This blog post will explain how to load a bigram language model from a json file with python. A language model is something that can be used to generate random text. It is easy to store a simple statistical language model in a json file.
The json library has to be imported for the program to be able to read a json file. The defaultdict library from collections has to be imported so the program can store the language model that is read from a json file.
from collections import defaultdict
import json
An empty defaultdict dictionary is declared to hold the language model that is being extracted from the json file.
model = defaultdict(dict)
The json file is opened and its contents are stored in the variable rows.

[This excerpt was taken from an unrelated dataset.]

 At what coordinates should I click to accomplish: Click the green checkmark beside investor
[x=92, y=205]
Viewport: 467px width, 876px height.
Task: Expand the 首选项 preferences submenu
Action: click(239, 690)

with open("result.json", "r") as file:
rows = json.load(file)
The rows are traversed and the language model is built.
for row in rows:
word1 = row["word1"]
word2 = row["word2"]
count = row["count"]
model[word1][word2] = count
The language model is converted into a dict.
model = dict(model)
A search word will need to be used.
search_word = "is"
The variable next will be equal to the result of the model.get function that uses the search word.
next = model.get(search_word)
The matches are printed out.
for word, _ in sorted(next.items()):
print(word)
This is what the whole source code looks like.
from collections import defaultdict
import json
model = defaultdict(dict)
with open("result.json", "r") as file:
rows = json.load(file)
for row in rows:
word1 = row["word1"]
word2 = row["word2"]
count = row["count"]
model[word1][word2] = count
model = dict(model)
search_word = "is"
next = model.get(search_word)
for word, _ in sorted(next.items()):
print(word)